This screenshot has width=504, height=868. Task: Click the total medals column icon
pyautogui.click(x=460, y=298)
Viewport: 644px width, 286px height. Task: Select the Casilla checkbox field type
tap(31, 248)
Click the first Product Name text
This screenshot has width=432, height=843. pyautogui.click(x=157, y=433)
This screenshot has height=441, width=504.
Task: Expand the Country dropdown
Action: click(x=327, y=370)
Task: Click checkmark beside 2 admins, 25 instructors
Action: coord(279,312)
- - -
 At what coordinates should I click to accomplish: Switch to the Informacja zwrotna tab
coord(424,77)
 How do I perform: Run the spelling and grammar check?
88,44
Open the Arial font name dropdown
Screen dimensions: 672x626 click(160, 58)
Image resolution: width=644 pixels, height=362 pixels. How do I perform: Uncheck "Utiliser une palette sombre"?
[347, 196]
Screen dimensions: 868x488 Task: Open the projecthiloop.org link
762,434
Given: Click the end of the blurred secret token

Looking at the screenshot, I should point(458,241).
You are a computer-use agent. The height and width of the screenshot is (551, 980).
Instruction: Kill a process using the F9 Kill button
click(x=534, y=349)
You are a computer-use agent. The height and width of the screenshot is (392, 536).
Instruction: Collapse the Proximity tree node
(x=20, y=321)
- - -
Please return each line of the listing above that contains "computer".

You are a computer-use agent. The height and width of the screenshot is (551, 980).
You are a computer-use agent. The height and width of the screenshot is (392, 536).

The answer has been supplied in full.